President Joe Biden tapped Brown Jackson as his Supreme Court pick earlier this year, the justice ultimately confirmed 53-47 by the U.S. Senate.


Justice Brown Jackson is the court's  third Black justice, behind the late Thurgood Marshall, the court's first Black justice and a Civil Rights icon, and Clarence Thomas, a current member of the court and a conservative justice who routinely votes against Blacks and women relative to public policy issues that come before the court.

Her confirmation is, in no uncertain terms, unprecedented in American history, and her swearing in comes  just days after the court overturned Roe v Wade, the 1973 Supreme Court decision that made abortion legal nationwide.

Vice President Kamala Harris, the nation's first Black and first woman vice president, presided over the Senate confirmation vote as three Senate Republicans, senators Susan Murkowski, Susan Collins and Mitt Romney, broke ranks to join all 50 Democrats in supporting her nomination. The judge and President Biden watched the Senate vote come in from the White House and after Republicans cleared Senate chambers after the vote count was announced Democratic senators gave Jackson a standing ovation.

Flanked by the president and vice president, Brown Jackson said during her speech at the White House after her confirmation that "we've made it, all of us," a likely reference to Black women in America. And she said that "I am the dream and the hope of a slave."

The retiring U.S. Sen Rob Portman, a Cincinnati Republican, voted against her nomination,  while Ohio's other U.S. senator, Sherrod Brown, a popular JFK-type Cleveland Democrat, supported her, Sen Brown saying in a statement that Justice Jackson is supremely qualified and that her confirmation is historic.

“This is a historic day in our nation’s history, and I was proud to be able to vote to confirm Justice Ketanji Brown Jackson," said Sen. Brown when Brown Jackson was confirmed earlier this year "Justice Jackson’s diverse set of experiences and perspectives have long been lacking from our nation’s highest court. These experiences make her an ideal justice.”

On the district court bench in D.C. from 2013 -2021 and until she became a federal appeals court judge last year, Justice Brown Jackson replaced retired Justice Stephen Bryer, whom she once clerked for. Her appointment is not expected to tilt the court's 6-3 conservative majority as Bryer, a  Clinton appointee,  is considered a moderate liberal by most standards.

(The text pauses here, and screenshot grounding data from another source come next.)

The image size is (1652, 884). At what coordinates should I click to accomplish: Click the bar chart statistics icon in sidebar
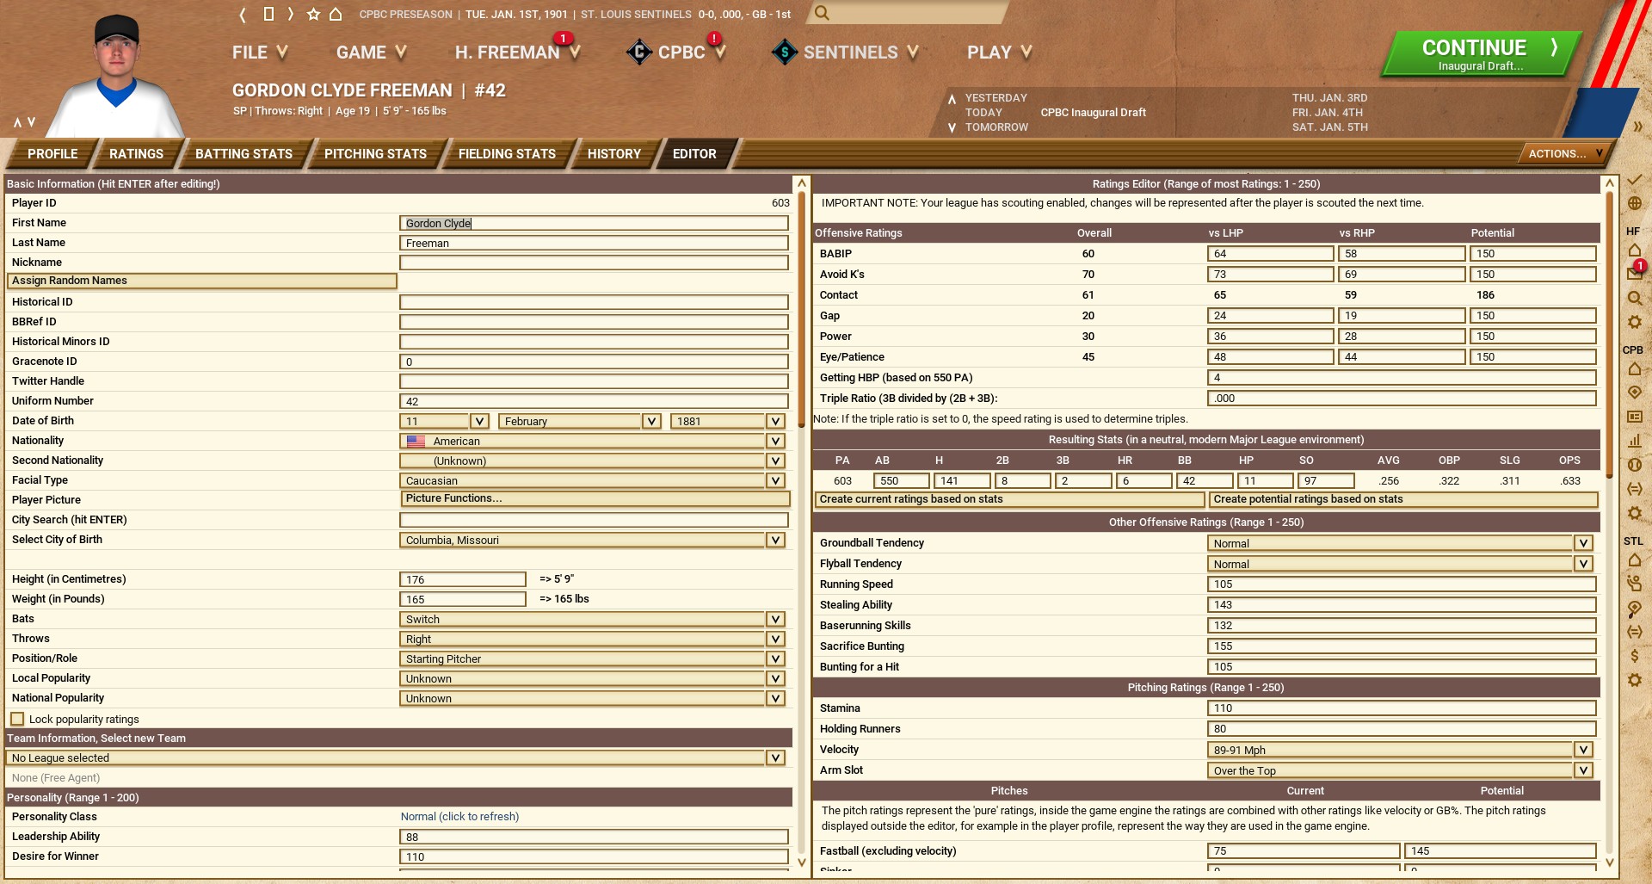tap(1634, 441)
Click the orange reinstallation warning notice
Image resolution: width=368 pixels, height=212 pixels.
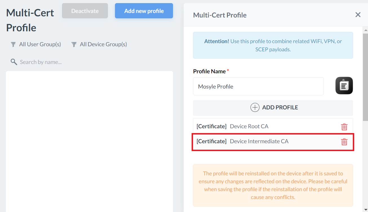pos(273,185)
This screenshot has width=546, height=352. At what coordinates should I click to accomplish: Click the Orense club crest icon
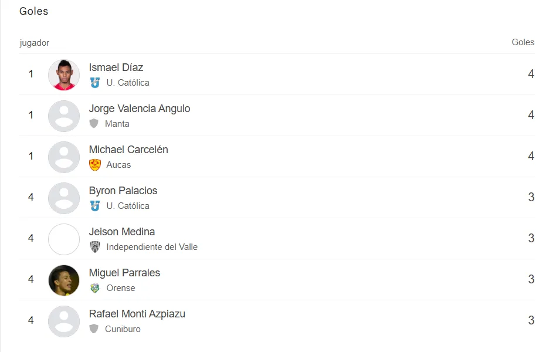pos(95,288)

A Harvard educated judge and Black legal scholar, Justice Brown Jackson will join Justices Sonia Sotomayor and Elena Kagan, both President Obama appointees, as the three who make up the liberal wing of the court.

The court's 116th justice, she also joins Kagan, Sotomayer and conservative justice Amy Coney Barrett as one of four women currently on the court, and she is the sixth woman to join the court since its first assembly in 1790, the othertwo of whom were Sandra Day O'Connor and the late Ruth Bader Ginsburg. Also of significance is that she joins the court as the midterm elections near and as the court prepares to hear high profile cases on the death penalty, criminal procedure, and the first amendment, and after its controversial Roe v Wadedecision of June 24, 2022,

During confirmation hearings before the Senate Judiciary Committee she vowed to be independent and to approach cases from a neutral perspective. She also rejected frivolous GOP attacks at those hearings on her judicial record as a judge who was soft on crime as "nothing  further from the truth." And she told Senate Judiciary Committee members, both Democrats and Republicans alike, that her impartial record as a judge over the last decade speaks for itself.

“I have been a judge for nearly a decade now, and I take that responsibility and my duty to be independent very seriously,” Brown Jackson said. “I decide cases from a neutral posture. I evaluate the facts, and I interpret and apply the law to the facts of the case before me, without fear or favor, consistent with my judicial oath.”

When U.S. Sen Cory Booker of New Jersey used his turn at Senate confirmation hearings to introduce a litany of reasons why she is qualified, and then spoke at length on the significance of her nomination and her pathway to becoming a Supreme Court nominee, the judge broke into tears.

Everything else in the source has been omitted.